How to Scan Postgres For Corrupted Indexes

Customer Managed Applies to customer-managed instances of Alation

Applies from release 2020.4

Alation provides a tool to scan the internal Alation server database (Postgres) for corrupted indexes. We recommend scanning Postgres once a week and reviewing the results.

The Postgres Scan does not impact the performance of the Alation server, CPU, or memory utilization.

In this topic:

Run the Postgres Scan

You run the Postgres Scan manually on demand from the Alation shell. You can also schedule it to run automatically.

To scan Postgres:

  1. Enter the shell on the Alation host.

    sudo /etc/init.d/alation shell
    
  2. You can either run a default or a full scan. The default scan is usually enough to validate the Postgres health status. A default scan performs an index scan and a scan for frozen rows.

    Note

    The default scan typically takes approximately 54 minutes to process 576 GB of data, whereas the full scan requires about 1 hour and 17 minutes for the same amount of data.

    To run a default Postgres Scan:

    # change user to alation:
    
    sudo su alation
    
    # scan postgres
    
    alation_action scan_postgres
    

    If Postgres is healthy and there are no corrupted indexed, the scan will complete without any “ERROR” messages. If the scan finds any corrupted indexes, it will issue errors to the console:

    ../../_images/PostgresScan_01.png
  3. You can enable a full Postgres Scan using the alation_conf command. In addition to the index and frozen rows scans, the full scan checks invariants that span parent/child index relationships and the number of rows with the index scan disabled. The full scan is more time-consuming when compared to the default scan. It is recommended to run a full scan if the default scan results in errors in order to get more detailed logs.

    To enable the full Postgres Scan, run the command given below from the Alation shell. No restart is required.

    alation_conf alation.postgresql.full_scan -s True
    

    When the full scan is enabled, use the same command alation_action scan_postgres to perform a full scan.

    # change user to alation
    
    sudo su alation
    
    # scan postgres
    
    alation_action scan_postgres
    

Details of the scan can be found in the scan-postgres.log file, with the file’s location varying by version:

  • Versions 2021.2 and newer: /opt/alation/site/logs (path inside the Alation shell)
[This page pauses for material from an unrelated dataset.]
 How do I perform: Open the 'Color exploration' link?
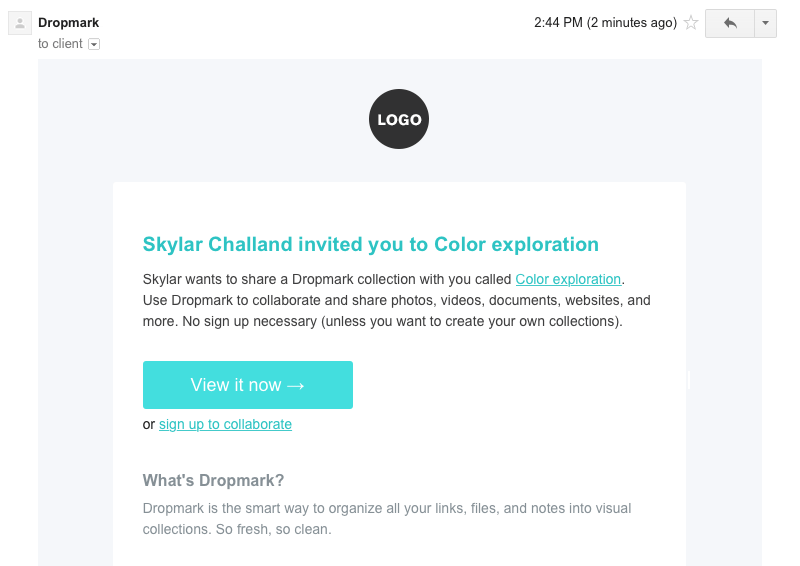pos(568,279)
  • Versions before 2021.2: /var/log (path inside the Alation shell)

Important

If the Postgres Scan results in errors, contact Alation Support to resolve the Postgres issues.
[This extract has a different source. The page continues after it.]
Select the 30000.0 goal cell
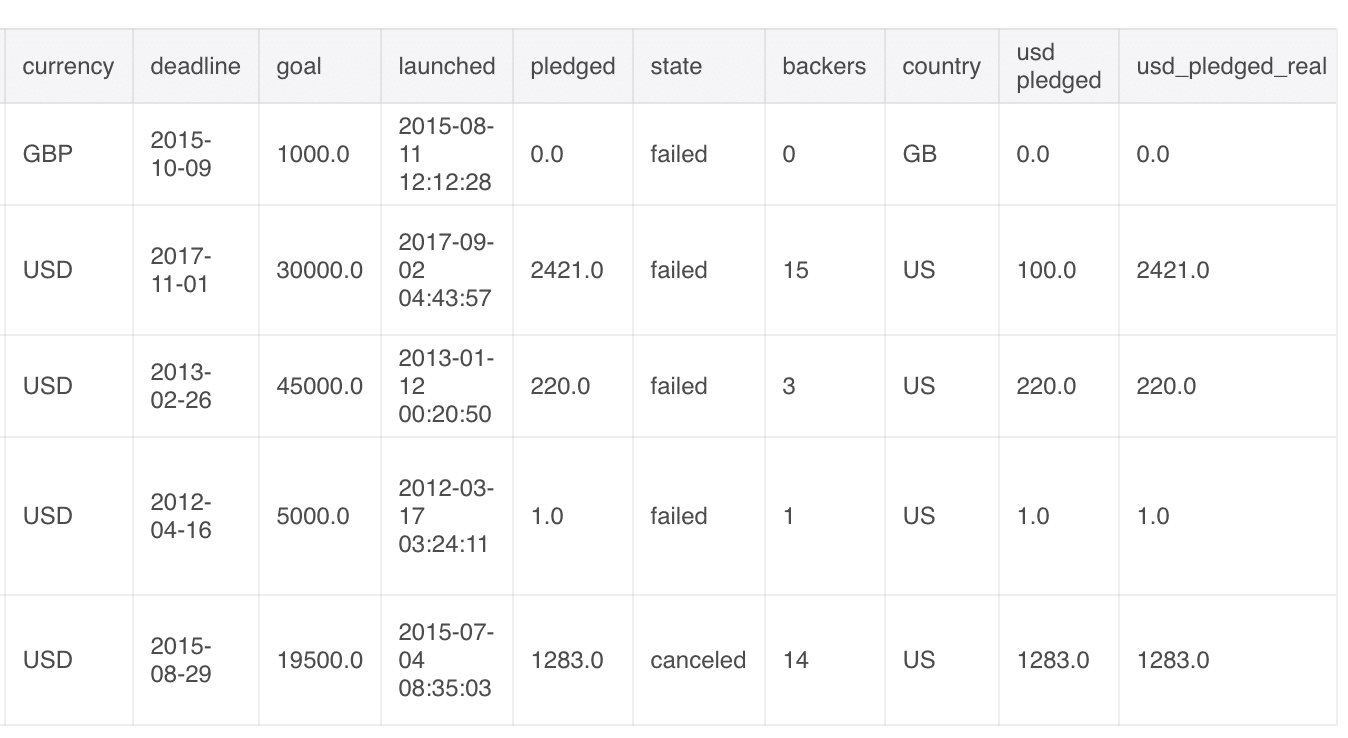 (319, 270)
Schedule the Postgres Scan

You can schedule the Postgres Scan using the alation_conf command and the parameters described below. Depending on the current value of the parameter alation.postgresql.full_scan (True or False), you schedule a default or full scan. For help with alation_conf, see Using alation_conf.

Changing any of the scheduling parameters require a restart of the celery-beat component.

  • alation.postgresql.auto_scan—Use to schedule the Postgres Scan.

    • Default value: False

    • Allowed values: True or False. Set to True to enable the schedule.

  • alation.postgresql.auto_scan.scheduled_hour—The hour value to start the scheduled scan.

    • Default value: 4

    • Allowed values: 0 to 23

  • alation.postgresql.auto_scan.scheduled_minute—The minutes value to start the automated scan.

    • Default value: 0

    • Allowed values: 0 to 59

  • alation.postgresql.auto_scan.scheduled_day—The day value to start the automated scan.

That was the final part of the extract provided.